Task instructions. Rewrite the items below with "dropdown" changed to "drop-down menu" wherever it occurs, keeping everything else unchanged.
## START
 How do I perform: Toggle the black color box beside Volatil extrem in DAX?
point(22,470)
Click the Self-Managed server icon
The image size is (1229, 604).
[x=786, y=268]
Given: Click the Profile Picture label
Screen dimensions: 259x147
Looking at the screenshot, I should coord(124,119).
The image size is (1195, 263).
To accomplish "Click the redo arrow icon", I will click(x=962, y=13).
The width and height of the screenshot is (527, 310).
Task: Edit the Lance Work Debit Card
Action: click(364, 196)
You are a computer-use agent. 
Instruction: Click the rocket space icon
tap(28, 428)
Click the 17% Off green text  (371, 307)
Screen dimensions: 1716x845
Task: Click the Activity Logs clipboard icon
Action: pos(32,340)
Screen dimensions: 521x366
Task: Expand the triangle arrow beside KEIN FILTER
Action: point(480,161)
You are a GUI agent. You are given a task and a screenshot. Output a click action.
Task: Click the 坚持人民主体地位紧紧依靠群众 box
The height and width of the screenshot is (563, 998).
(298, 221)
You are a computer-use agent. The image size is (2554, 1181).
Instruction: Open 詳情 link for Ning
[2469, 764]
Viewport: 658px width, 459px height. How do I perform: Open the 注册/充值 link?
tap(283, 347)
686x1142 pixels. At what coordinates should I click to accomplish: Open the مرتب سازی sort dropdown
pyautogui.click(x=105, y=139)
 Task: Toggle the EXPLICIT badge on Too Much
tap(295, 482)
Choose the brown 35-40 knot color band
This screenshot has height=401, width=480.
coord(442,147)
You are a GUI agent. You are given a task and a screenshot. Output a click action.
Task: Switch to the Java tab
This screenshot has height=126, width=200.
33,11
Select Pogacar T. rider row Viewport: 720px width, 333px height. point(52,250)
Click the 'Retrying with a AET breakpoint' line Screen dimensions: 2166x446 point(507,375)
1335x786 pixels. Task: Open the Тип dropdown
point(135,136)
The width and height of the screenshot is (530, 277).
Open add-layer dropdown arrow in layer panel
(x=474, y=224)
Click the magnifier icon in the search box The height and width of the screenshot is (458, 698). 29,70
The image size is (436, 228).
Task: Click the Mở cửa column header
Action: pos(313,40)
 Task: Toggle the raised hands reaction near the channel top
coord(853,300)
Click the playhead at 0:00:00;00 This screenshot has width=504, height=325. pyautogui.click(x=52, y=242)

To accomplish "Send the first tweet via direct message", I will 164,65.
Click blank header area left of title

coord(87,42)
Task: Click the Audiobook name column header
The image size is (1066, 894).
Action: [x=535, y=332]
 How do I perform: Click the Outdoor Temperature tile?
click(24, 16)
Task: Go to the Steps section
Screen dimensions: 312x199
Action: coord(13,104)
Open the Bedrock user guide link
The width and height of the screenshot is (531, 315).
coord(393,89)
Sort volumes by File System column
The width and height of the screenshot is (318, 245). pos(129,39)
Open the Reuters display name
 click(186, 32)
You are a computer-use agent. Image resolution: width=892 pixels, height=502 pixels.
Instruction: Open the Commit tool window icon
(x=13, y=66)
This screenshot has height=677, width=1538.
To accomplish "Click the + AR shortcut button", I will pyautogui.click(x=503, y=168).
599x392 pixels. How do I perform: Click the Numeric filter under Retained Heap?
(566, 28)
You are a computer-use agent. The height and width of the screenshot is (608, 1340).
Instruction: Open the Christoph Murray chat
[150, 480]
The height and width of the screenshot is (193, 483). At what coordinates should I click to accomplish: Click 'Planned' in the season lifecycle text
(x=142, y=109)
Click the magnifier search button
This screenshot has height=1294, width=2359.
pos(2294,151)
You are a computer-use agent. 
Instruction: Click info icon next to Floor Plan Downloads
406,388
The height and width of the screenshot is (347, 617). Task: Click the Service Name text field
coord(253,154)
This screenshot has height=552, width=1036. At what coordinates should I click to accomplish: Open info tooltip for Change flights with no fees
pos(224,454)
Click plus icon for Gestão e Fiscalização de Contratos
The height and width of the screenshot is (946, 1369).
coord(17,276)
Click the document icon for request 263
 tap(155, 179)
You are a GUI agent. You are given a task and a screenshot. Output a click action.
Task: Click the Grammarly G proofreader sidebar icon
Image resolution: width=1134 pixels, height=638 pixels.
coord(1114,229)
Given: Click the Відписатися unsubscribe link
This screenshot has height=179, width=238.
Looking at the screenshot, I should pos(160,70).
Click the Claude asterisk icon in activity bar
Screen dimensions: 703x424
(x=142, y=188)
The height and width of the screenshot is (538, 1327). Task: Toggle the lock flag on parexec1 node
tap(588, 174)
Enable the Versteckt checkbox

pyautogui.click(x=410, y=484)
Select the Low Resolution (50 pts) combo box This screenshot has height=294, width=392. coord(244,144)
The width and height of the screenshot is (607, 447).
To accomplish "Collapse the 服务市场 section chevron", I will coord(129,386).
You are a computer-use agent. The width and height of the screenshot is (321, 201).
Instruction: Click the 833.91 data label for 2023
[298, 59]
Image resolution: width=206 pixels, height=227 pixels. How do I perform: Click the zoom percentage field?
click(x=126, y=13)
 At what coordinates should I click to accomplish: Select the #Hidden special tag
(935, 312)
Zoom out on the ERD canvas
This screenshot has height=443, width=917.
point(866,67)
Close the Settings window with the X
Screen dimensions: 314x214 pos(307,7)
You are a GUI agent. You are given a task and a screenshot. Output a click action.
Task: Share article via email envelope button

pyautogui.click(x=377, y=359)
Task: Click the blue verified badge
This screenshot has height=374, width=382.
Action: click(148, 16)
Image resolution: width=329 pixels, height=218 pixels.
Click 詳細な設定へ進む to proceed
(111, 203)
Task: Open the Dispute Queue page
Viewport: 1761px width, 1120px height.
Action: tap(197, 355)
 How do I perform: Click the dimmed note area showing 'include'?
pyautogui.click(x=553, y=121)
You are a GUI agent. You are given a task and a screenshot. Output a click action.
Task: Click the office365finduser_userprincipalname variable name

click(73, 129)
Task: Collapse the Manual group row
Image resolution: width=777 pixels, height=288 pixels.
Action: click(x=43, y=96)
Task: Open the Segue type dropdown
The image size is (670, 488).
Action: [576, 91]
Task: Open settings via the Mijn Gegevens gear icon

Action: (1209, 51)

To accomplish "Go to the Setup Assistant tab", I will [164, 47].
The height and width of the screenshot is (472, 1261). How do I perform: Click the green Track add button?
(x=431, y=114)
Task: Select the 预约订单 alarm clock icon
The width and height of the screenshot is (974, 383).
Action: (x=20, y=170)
## END
Response for this exercise.
 How do I perform: Toggle the black color box beside Volatil extrem in DAX?
point(22,470)
Click the Self-Managed server icon
The image size is (1229, 604).
[x=786, y=268]
Given: Click the Profile Picture label
Screen dimensions: 259x147
Looking at the screenshot, I should coord(124,119).
The image size is (1195, 263).
To accomplish "Click the redo arrow icon", I will click(x=962, y=13).
The width and height of the screenshot is (527, 310).
Task: Edit the Lance Work Debit Card
Action: click(364, 196)
You are a computer-use agent. 
Instruction: Click the rocket space icon
tap(28, 428)
Click the 17% Off green text  (371, 307)
Screen dimensions: 1716x845
Task: Click the Activity Logs clipboard icon
Action: pos(32,340)
Screen dimensions: 521x366
Task: Expand the triangle arrow beside KEIN FILTER
Action: point(480,161)
You are a GUI agent. You are given a task and a screenshot. Output a click action.
Task: Click the 坚持人民主体地位紧紧依靠群众 box
The height and width of the screenshot is (563, 998).
(298, 221)
You are a computer-use agent. The image size is (2554, 1181).
Instruction: Open 詳情 link for Ning
[2469, 764]
Viewport: 658px width, 459px height. How do I perform: Open the 注册/充值 link?
tap(283, 347)
686x1142 pixels. At what coordinates should I click to accomplish: Open the مرتب سازی sort drop-down menu
pyautogui.click(x=105, y=139)
 Task: Toggle the EXPLICIT badge on Too Much
tap(295, 482)
Choose the brown 35-40 knot color band
This screenshot has height=401, width=480.
coord(442,147)
You are a GUI agent. You are given a task and a screenshot. Output a click action.
Task: Switch to the Java tab
This screenshot has height=126, width=200.
33,11
Select Pogacar T. rider row Viewport: 720px width, 333px height. point(52,250)
Click the 'Retrying with a AET breakpoint' line Screen dimensions: 2166x446 point(507,375)
1335x786 pixels. Task: Open the Тип drop-down menu
point(135,136)
The width and height of the screenshot is (530, 277).
Open add-layer drop-down menu arrow in layer panel
(x=474, y=224)
Click the magnifier icon in the search box The height and width of the screenshot is (458, 698). 29,70
The image size is (436, 228).
Task: Click the Mở cửa column header
Action: pos(313,40)
 Task: Toggle the raised hands reaction near the channel top
coord(853,300)
Click the playhead at 0:00:00;00 This screenshot has width=504, height=325. pyautogui.click(x=52, y=242)

To accomplish "Send the first tweet via direct message", I will 164,65.
Click blank header area left of title

coord(87,42)
Task: Click the Audiobook name column header
The image size is (1066, 894).
Action: [x=535, y=332]
 How do I perform: Click the Outdoor Temperature tile?
click(24, 16)
Task: Go to the Steps section
Screen dimensions: 312x199
Action: coord(13,104)
Open the Bedrock user guide link
The width and height of the screenshot is (531, 315).
coord(393,89)
Sort volumes by File System column
The width and height of the screenshot is (318, 245). pos(129,39)
Open the Reuters display name
 click(186, 32)
You are a computer-use agent. Image resolution: width=892 pixels, height=502 pixels.
Instruction: Open the Commit tool window icon
(x=13, y=66)
This screenshot has height=677, width=1538.
To accomplish "Click the + AR shortcut button", I will pyautogui.click(x=503, y=168).
599x392 pixels. How do I perform: Click the Numeric filter under Retained Heap?
(566, 28)
You are a computer-use agent. The height and width of the screenshot is (608, 1340).
Instruction: Open the Christoph Murray chat
[150, 480]
The height and width of the screenshot is (193, 483). At what coordinates should I click to accomplish: Click 'Planned' in the season lifecycle text
(x=142, y=109)
Click the magnifier search button
This screenshot has height=1294, width=2359.
pos(2294,151)
You are a computer-use agent. 
Instruction: Click info icon next to Floor Plan Downloads
406,388
The height and width of the screenshot is (347, 617). Task: Click the Service Name text field
coord(253,154)
This screenshot has height=552, width=1036. At what coordinates should I click to accomplish: Open info tooltip for Change flights with no fees
pos(224,454)
Click plus icon for Gestão e Fiscalização de Contratos
The height and width of the screenshot is (946, 1369).
coord(17,276)
Click the document icon for request 263
 tap(155, 179)
You are a GUI agent. You are given a task and a screenshot. Output a click action.
Task: Click the Grammarly G proofreader sidebar icon
Image resolution: width=1134 pixels, height=638 pixels.
coord(1114,229)
Given: Click the Відписатися unsubscribe link
This screenshot has height=179, width=238.
Looking at the screenshot, I should pos(160,70).
Click the Claude asterisk icon in activity bar
Screen dimensions: 703x424
(x=142, y=188)
The height and width of the screenshot is (538, 1327). Task: Toggle the lock flag on parexec1 node
tap(588, 174)
Enable the Versteckt checkbox

pyautogui.click(x=410, y=484)
Select the Low Resolution (50 pts) combo box This screenshot has height=294, width=392. coord(244,144)
The width and height of the screenshot is (607, 447).
To accomplish "Collapse the 服务市场 section chevron", I will coord(129,386).
You are a computer-use agent. The width and height of the screenshot is (321, 201).
Instruction: Click the 833.91 data label for 2023
[298, 59]
Image resolution: width=206 pixels, height=227 pixels. How do I perform: Click the zoom percentage field?
click(x=126, y=13)
 At what coordinates should I click to accomplish: Select the #Hidden special tag
(935, 312)
Zoom out on the ERD canvas
This screenshot has height=443, width=917.
point(866,67)
Close the Settings window with the X
Screen dimensions: 314x214 pos(307,7)
You are a GUI agent. You are given a task and a screenshot. Output a click action.
Task: Share article via email envelope button

pyautogui.click(x=377, y=359)
Task: Click the blue verified badge
This screenshot has height=374, width=382.
Action: click(148, 16)
Image resolution: width=329 pixels, height=218 pixels.
Click 詳細な設定へ進む to proceed
(111, 203)
Task: Open the Dispute Queue page
Viewport: 1761px width, 1120px height.
Action: tap(197, 355)
 How do I perform: Click the dimmed note area showing 'include'?
pyautogui.click(x=553, y=121)
You are a GUI agent. You are given a task and a screenshot. Output a click action.
Task: Click the office365finduser_userprincipalname variable name

click(73, 129)
Task: Collapse the Manual group row
Image resolution: width=777 pixels, height=288 pixels.
Action: click(x=43, y=96)
Task: Open the Segue type drop-down menu
The image size is (670, 488).
Action: [576, 91]
Task: Open settings via the Mijn Gegevens gear icon

Action: (1209, 51)

To accomplish "Go to the Setup Assistant tab", I will [164, 47].
The height and width of the screenshot is (472, 1261). How do I perform: Click the green Track add button?
(x=431, y=114)
Task: Select the 预约订单 alarm clock icon
The width and height of the screenshot is (974, 383).
Action: (x=20, y=170)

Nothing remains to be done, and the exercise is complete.